Stan Banos: “1) Brian Rose - Best photo book/project of the year. Lots of really good shots and not a bad one to be found. The scope of the project (historical & geographical) also lends to its accomplishment… 2) Lee Friedlander - Still pumping out primo, innovative work- in his 70’s! 3) Christian Patterson - Only like about a third of his work, but when he’s spot on, he really nails the color/form time-space-continuum— if ya know what I’m sayin’…”

Tobias Hegele: “The one photographer I have to single out for myself is Joel Sternfeld and my re-discovery of the book American Prospects. Photographers that I only became familiar with within the last year and that impressed me the most are Alec Soth and Mitch Epstein.”

John Perkinson: “As for photographers that I discovered either in 2003 and this year - you’ve already listed one: Alec Soth. I asked for his book for my birthday this year didn’t get it. I asked for his book for xmas this year too. If I don’t get it - then I’m buying it for sure… I also agree about Nathalie Grenzhäuser’s work - very striking. I’d kill for a print… I wasn’t sure if you meant only work done this year, but there are a couple of photographer’s work that I saw for the first time this year I enjoyed immensely… Michael Norton’s 4x5 Havana series on the Litman site and Christoph Morlinghaus.”

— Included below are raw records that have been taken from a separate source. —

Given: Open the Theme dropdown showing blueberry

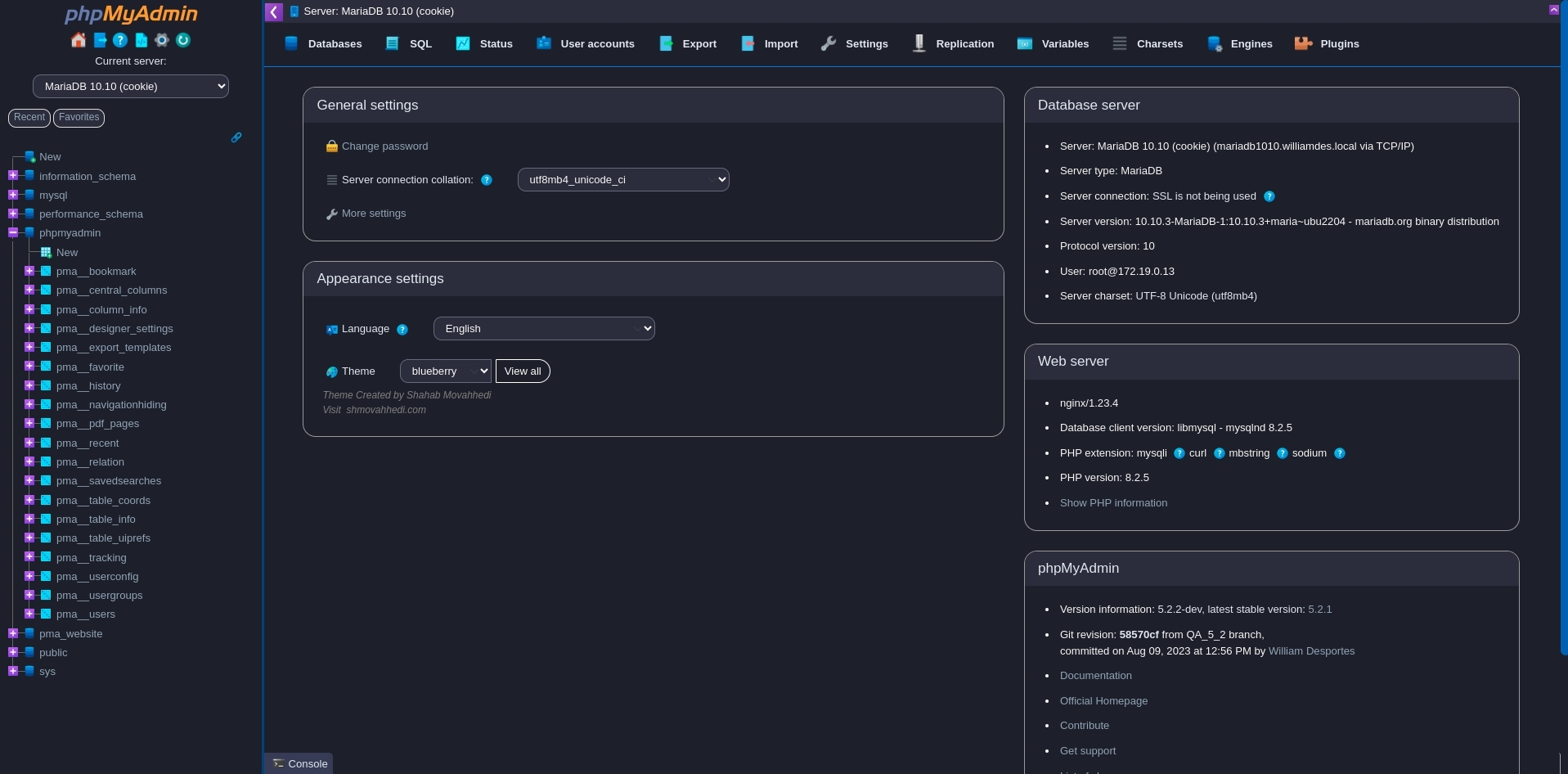Looking at the screenshot, I should (445, 371).
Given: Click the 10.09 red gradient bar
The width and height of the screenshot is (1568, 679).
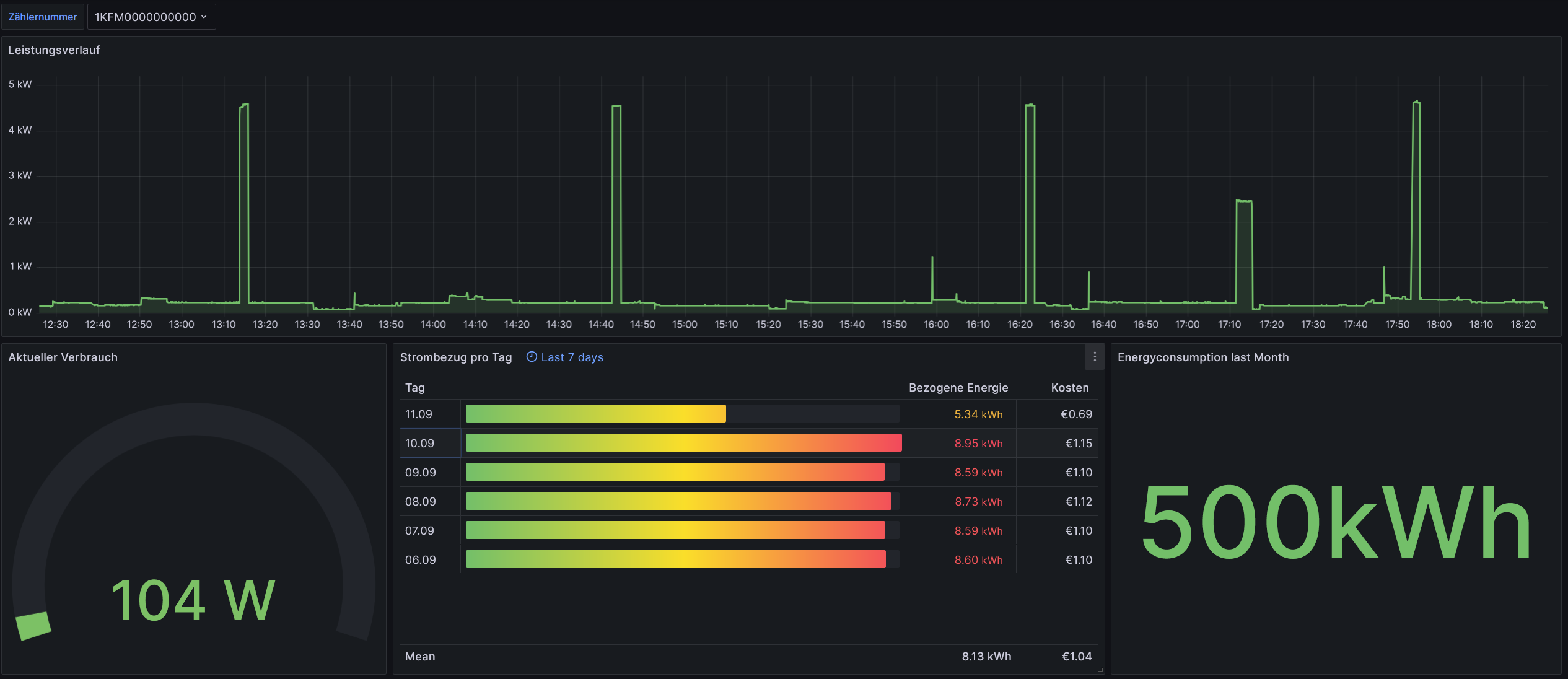Looking at the screenshot, I should (683, 443).
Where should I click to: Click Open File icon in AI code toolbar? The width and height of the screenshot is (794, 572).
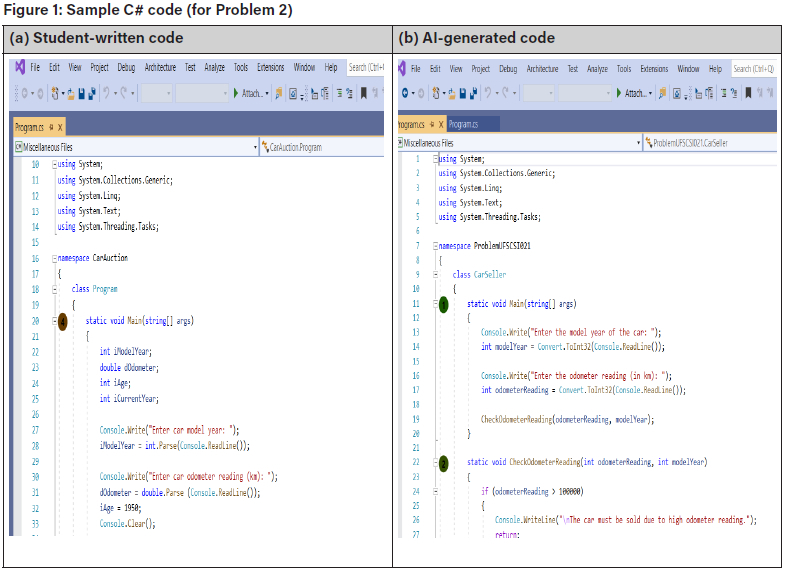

Jennifer Shaw: “I almost don’t feel qualified to answer this question since I spent the better half of this year obsessed with politics, and haven’t paid as much attention to photography as I should. That said, my favorite new find this year was Dave Anderson, which I’m pretty sure came into my life through a link on Conscientious.”

Mark Tucker: “Loretta Lux. Michael Prince is commercial, but I like his work. But overall, I’d probably vote for Alec Soth, even though it’s the easy thing to do. I like Danny Clinch too.”

PS: I thought it was pretty cool that Conscientious was ahead of the scene in the US by one full year when showing Loretta Lux’s work in 2003.